AIM OF THE TASK: The answer should consist solely of the lines from the first one below through the line containing "This screenshot has height=812, width=1500.", copied exactly.
*** Opening of DATA UNDER STUDY ***
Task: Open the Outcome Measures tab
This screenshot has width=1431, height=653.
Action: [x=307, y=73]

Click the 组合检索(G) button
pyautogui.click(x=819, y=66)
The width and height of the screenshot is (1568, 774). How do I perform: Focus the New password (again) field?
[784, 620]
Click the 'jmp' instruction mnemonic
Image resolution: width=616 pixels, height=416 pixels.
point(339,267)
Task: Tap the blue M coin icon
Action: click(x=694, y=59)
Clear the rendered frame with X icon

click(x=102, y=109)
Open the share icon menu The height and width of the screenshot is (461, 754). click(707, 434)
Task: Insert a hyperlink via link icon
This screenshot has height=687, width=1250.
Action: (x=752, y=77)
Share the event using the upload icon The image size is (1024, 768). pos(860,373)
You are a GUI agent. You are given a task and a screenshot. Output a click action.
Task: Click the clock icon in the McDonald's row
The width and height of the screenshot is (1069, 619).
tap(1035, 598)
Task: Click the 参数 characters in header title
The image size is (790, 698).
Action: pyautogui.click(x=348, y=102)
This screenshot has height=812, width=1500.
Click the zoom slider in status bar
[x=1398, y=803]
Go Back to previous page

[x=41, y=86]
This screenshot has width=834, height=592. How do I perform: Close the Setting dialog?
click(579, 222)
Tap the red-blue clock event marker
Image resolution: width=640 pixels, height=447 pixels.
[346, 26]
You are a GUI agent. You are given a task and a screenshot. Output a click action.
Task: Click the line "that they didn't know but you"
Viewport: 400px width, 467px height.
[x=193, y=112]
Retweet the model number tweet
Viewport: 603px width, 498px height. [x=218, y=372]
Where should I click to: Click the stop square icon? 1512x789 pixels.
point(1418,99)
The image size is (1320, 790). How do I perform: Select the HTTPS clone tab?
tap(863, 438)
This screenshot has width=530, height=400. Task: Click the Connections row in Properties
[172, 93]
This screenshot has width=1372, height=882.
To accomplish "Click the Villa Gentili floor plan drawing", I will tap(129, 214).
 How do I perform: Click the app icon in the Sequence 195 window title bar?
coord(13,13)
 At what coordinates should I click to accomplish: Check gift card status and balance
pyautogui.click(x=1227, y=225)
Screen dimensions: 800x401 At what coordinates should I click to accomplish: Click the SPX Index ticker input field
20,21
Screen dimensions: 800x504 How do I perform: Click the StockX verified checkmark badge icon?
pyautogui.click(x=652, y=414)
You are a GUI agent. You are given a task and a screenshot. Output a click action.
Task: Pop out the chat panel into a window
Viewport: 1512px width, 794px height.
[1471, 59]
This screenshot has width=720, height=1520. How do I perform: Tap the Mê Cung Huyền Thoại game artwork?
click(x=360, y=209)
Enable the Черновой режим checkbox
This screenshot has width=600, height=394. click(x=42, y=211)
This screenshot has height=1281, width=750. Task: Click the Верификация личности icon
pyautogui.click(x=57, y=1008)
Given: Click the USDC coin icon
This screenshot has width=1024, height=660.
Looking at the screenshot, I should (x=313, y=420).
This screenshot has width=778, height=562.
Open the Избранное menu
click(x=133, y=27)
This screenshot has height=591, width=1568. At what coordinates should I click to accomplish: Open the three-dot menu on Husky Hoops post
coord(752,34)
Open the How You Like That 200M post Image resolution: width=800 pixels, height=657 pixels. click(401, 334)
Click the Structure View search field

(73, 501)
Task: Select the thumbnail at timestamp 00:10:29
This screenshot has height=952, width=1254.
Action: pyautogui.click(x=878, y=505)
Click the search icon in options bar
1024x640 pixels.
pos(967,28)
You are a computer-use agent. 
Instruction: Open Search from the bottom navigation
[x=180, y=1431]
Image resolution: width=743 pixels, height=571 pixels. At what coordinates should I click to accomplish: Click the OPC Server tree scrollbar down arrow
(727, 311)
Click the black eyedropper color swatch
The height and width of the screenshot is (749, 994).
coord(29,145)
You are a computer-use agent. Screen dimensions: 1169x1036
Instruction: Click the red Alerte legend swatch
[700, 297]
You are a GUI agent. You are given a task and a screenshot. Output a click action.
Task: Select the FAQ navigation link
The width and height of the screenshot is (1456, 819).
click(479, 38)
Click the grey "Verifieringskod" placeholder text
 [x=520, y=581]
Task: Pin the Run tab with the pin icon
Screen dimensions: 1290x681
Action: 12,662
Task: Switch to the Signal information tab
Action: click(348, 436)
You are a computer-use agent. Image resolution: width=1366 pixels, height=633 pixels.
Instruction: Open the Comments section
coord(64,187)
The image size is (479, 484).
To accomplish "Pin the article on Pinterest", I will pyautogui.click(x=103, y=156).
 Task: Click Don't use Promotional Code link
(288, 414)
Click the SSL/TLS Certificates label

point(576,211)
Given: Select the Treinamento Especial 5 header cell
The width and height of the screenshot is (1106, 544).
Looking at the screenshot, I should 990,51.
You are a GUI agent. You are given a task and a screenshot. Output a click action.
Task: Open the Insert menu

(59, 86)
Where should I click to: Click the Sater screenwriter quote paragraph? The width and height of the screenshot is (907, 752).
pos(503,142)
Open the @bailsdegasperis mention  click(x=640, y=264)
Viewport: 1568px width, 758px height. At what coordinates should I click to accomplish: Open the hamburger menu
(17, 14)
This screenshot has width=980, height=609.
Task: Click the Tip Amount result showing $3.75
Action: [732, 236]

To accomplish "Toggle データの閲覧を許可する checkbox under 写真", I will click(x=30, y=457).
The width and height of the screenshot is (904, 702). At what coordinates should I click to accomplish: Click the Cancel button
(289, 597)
*** Close of DATA UNDER STUDY ***
ANSWER TO THE PROBLEM:
Task: Open the Outcome Measures tab
This screenshot has width=1431, height=653.
Action: [x=307, y=73]

Click the 组合检索(G) button
pyautogui.click(x=819, y=66)
The width and height of the screenshot is (1568, 774). How do I perform: Focus the New password (again) field?
[784, 620]
Click the 'jmp' instruction mnemonic
Image resolution: width=616 pixels, height=416 pixels.
point(339,267)
Task: Tap the blue M coin icon
Action: click(x=694, y=59)
Clear the rendered frame with X icon

click(x=102, y=109)
Open the share icon menu The height and width of the screenshot is (461, 754). click(707, 434)
Task: Insert a hyperlink via link icon
This screenshot has height=687, width=1250.
Action: (x=752, y=77)
Share the event using the upload icon The image size is (1024, 768). pos(860,373)
You are a GUI agent. You are given a task and a screenshot. Output a click action.
Task: Click the clock icon in the McDonald's row
The width and height of the screenshot is (1069, 619).
tap(1035, 598)
Task: Click the 参数 characters in header title
The image size is (790, 698).
Action: pyautogui.click(x=348, y=102)
This screenshot has height=812, width=1500.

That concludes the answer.